Summary
affirming the bankruptcy court's refusal to allow debtor to dismiss case where prejudice would have resulted to debtor's creditors
Summary of this case from In Matter of SandersOpinion
Bankruptcy No. 90-00695. BAP No. WW-90-1580-JMeR.
Argued and Submitted on February 21, 1991.
Decided July 23, 1991.
Linda Barnard-King, Tacoma, Wash., for Mickey Dean Leach, appellant.
Emily J. Kingston, Washington, D.C., for U.S.
Before JONES, MEYERS and RUSSELL, Bankruptcy Judges.
OPINION
OVERVIEW
This is an appeal from a bankruptcy court order denying a voluntary motion to dismiss. We AFFIRM.
FACTS
On January 30, 1990, Appellant Mickey Dean Leach ("Leach") filed a Chapter 7 bankruptcy petition. Within the 240 days prior to the filing of the petition, Appellee United States of America Internal Revenue Service, ("the United States") assessed personal federal income taxes against Leach for $39,982.78, making them non-dischargeable pursuant to 11 U.S.C. § 523.

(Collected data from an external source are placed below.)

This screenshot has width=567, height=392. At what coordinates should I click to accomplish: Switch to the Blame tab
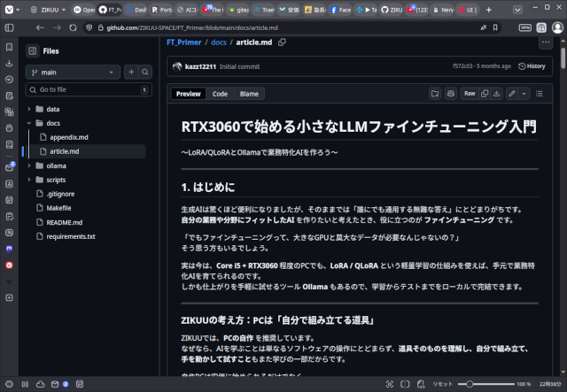[249, 93]
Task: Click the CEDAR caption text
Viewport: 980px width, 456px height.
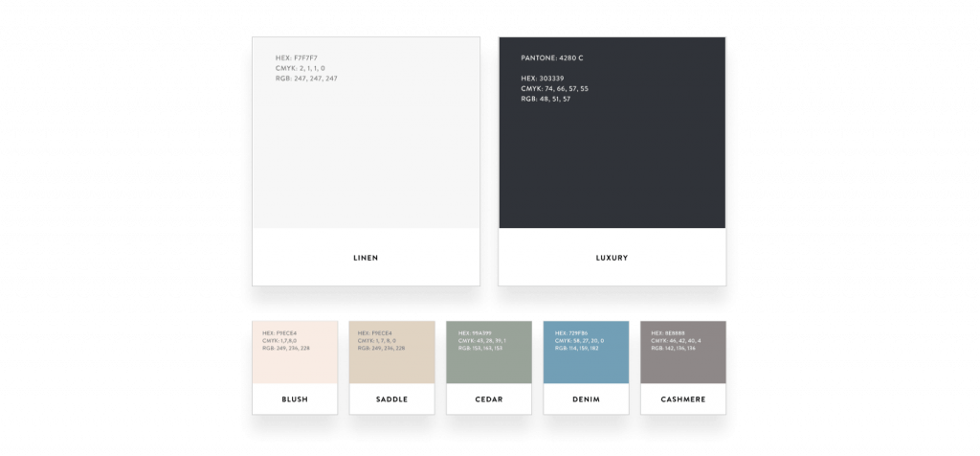Action: [489, 399]
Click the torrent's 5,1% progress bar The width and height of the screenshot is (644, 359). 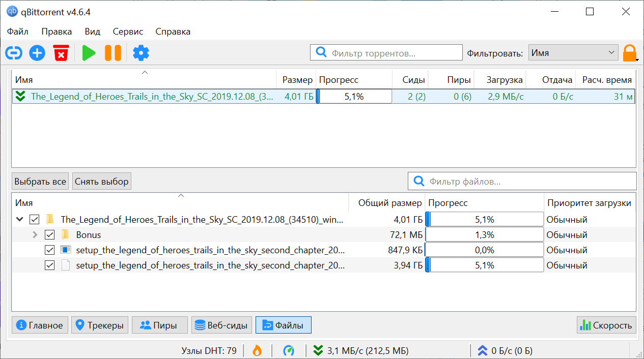click(354, 96)
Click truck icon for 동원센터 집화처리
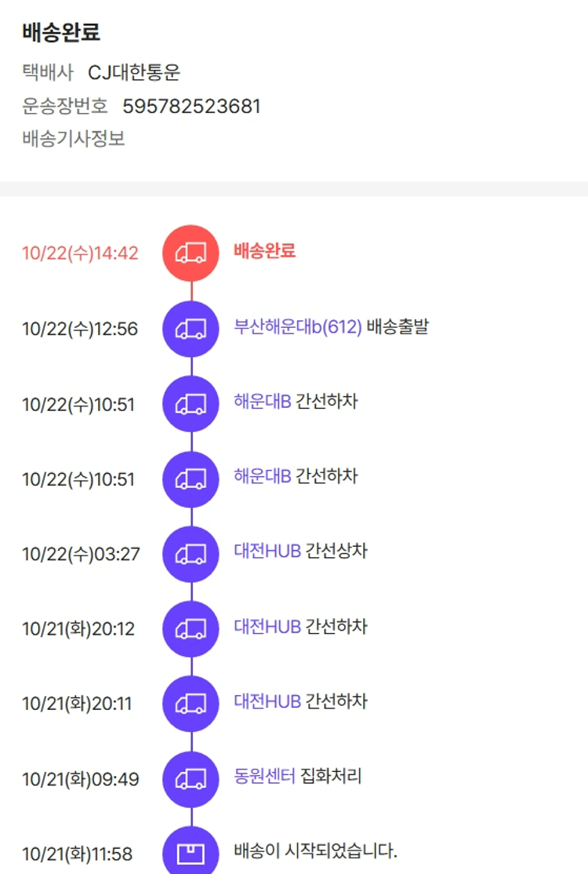Image resolution: width=588 pixels, height=874 pixels. point(191,779)
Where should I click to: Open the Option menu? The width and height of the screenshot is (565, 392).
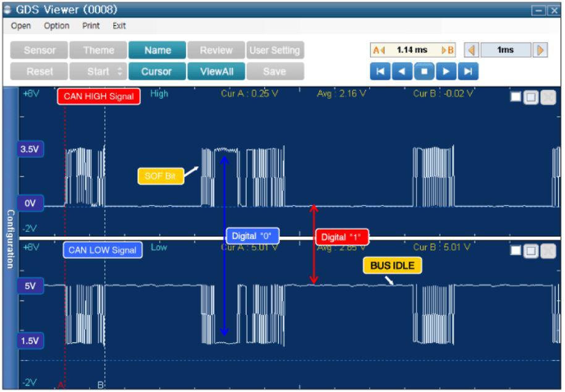[x=57, y=26]
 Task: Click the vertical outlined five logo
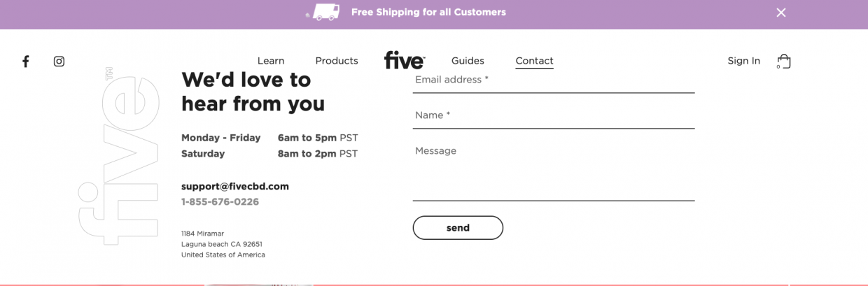tap(118, 156)
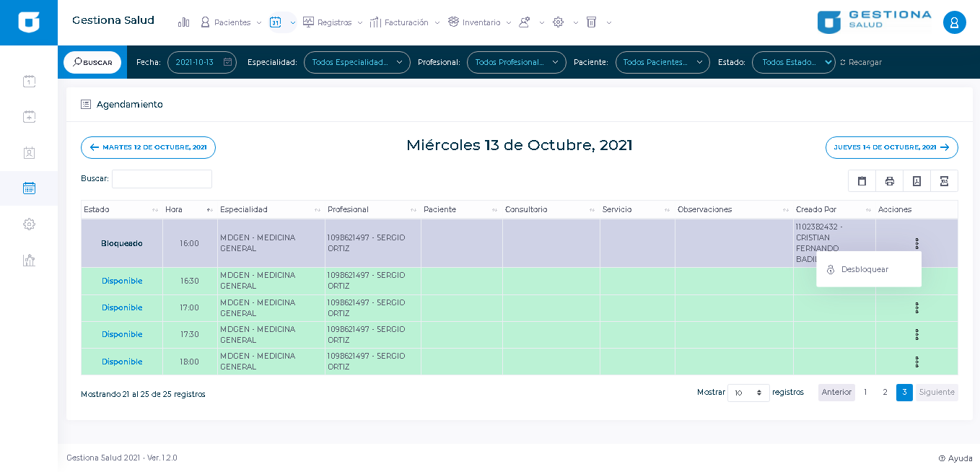
Task: Click the Buscar text field above the table
Action: click(x=162, y=179)
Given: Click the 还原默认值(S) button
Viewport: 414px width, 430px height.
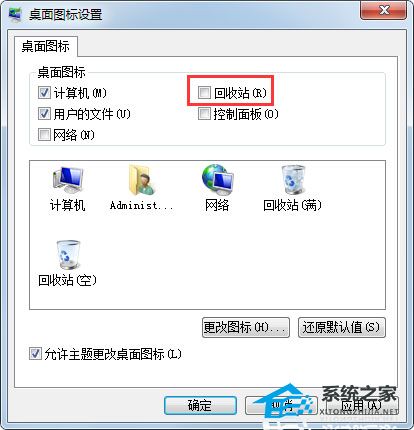Looking at the screenshot, I should 342,327.
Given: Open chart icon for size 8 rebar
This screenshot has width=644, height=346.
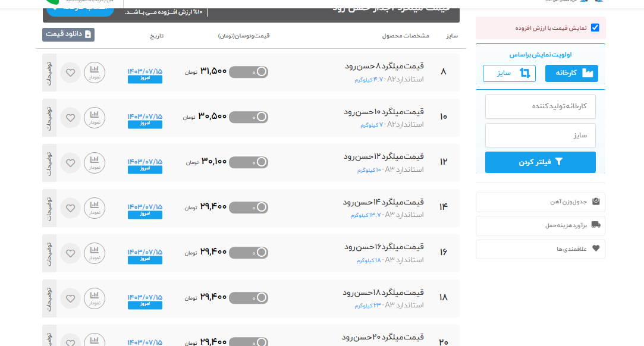Looking at the screenshot, I should tap(94, 73).
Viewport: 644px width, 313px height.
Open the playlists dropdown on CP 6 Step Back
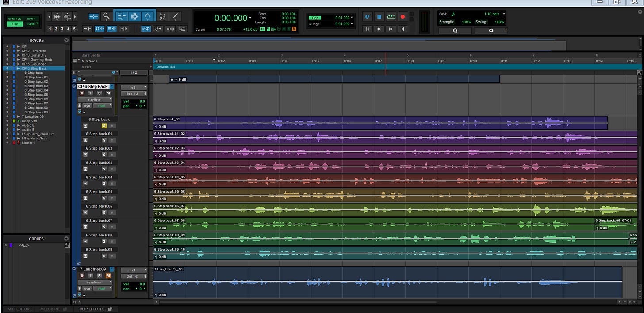(95, 99)
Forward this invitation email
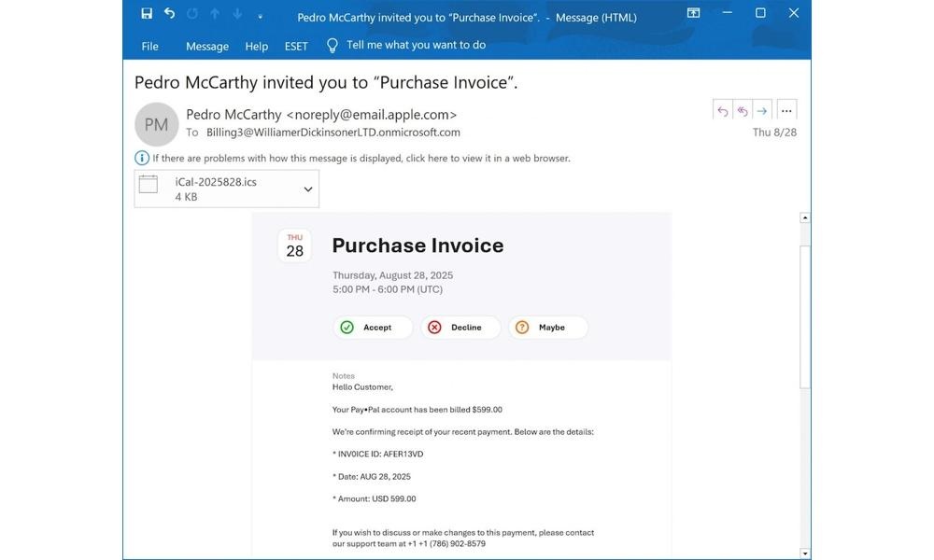Screen dimensions: 934x560 tap(762, 110)
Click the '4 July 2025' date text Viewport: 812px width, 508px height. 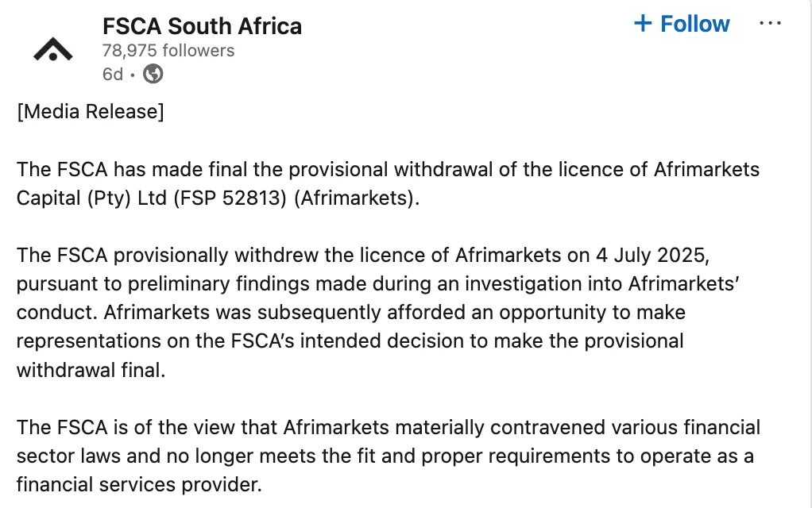651,255
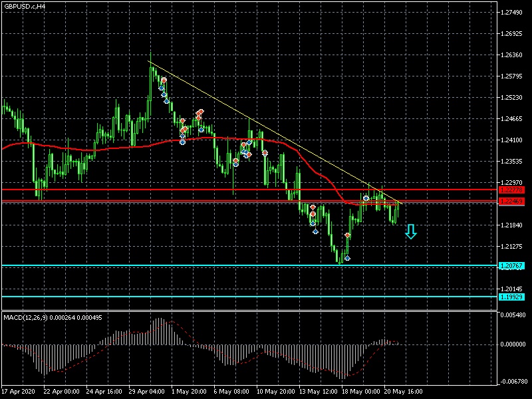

The Internal Revenue Service was neither notified of the bankruptcy petition nor were the debtor's tax liabilities listed in Debtor's bankruptcy schedules.
Unless otherwise indicated, all section references are to the Bankruptcy Code, Title 11, U.S.C. §§ 101-1330.
On April 16, 1990, Leach filed a motion to voluntarily dismiss his Chapter 7 case. The motion was supported by affidavits which disclosed that 1) Leach had no pressing reason to file for bankruptcy when he did, 2) Leach's original counsel incorrectly advised him that his tax liabilities were non-dischargeable, 3) Leach realized only after filing for bankruptcy that the tax liabilities would have been dischargeable had he waited a few months to file his petition, 4) Leach moved to dismiss for the sole purpose of discharging the tax liabilities, and 5) if the motion were granted, Leach would re-file for bankruptcy as soon as the 240-day period had run.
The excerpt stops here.